KASTE: And those weren't the only cops targeted this year. Deadly ambushes followed in Baton Rouge, Des Moines, Palm Springs.

SETH STOUGHTON: There has been an increase in the total number.

KASTE: That's Seth Stoughton, a former cop, now an assistant professor of law at the University of South Carolina. He's been tracking premeditated murders of law enforcement officers, what he calls police assassinations. And he says the number of police killed like this has jumped from five or six last year to somewhere in the neighborhood of 8 to 12 this year.

STOUGHTON: It looks like a huge increase, and it is a huge increase. But it's a huge percentage increase involving very small numbers.

KASTE: Twelve deaths, horrible as they are, have to be put into the statistical context of a country with close to a million law enforcement officers. Stoughton says statistical context is important.

STOUGHTON: On the other hand, it's not helpful at all because police officers don't feel any less under siege - don't feel any less threatened because I pull up a spreadsheet.

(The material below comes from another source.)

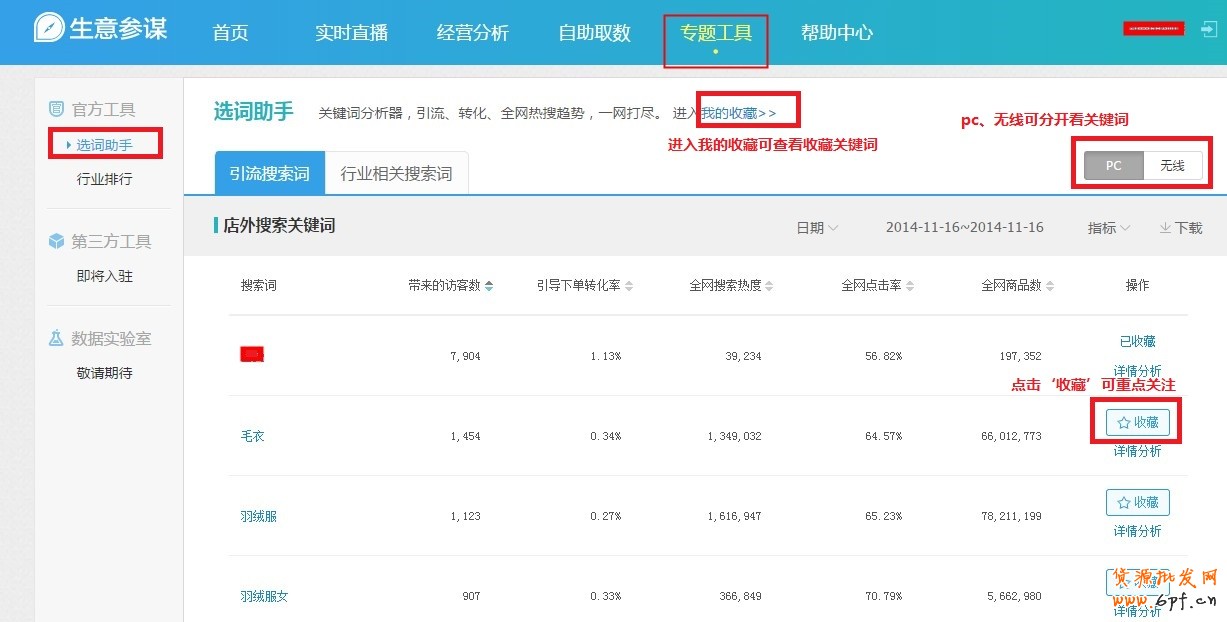Viewport: 1227px width, 622px height.
Task: Click the 官方工具 section icon
Action: (56, 109)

KASTE: And that's where this gets tricky. For the last couple of years, academics and police reform groups have been pushing back against the idea of a war on cops by citing big-picture statistics, for instance, the fact that, overall, far fewer police are killed on duty now than a generation ago. But those cold stats sometimes aren't enough to change perceptions. Major Max Geron says he's been hearing the phrase war on cops a lot this year from his fellow officers.

MAX GERON: They use it in social media. They use it in their discussions. And for many officers, there is that belief.

KASTE: Geron himself doesn't like the phrase war on cops. But he understands where it comes from, especially where he works - in the Dallas Police Department.

GERON: The human brain is a narrative processor. And the stories and the things that these officers particularly witnessed serve to reinforce the idea that they are being victimized, that they are being attacked, whether that is in fact the overall case or not.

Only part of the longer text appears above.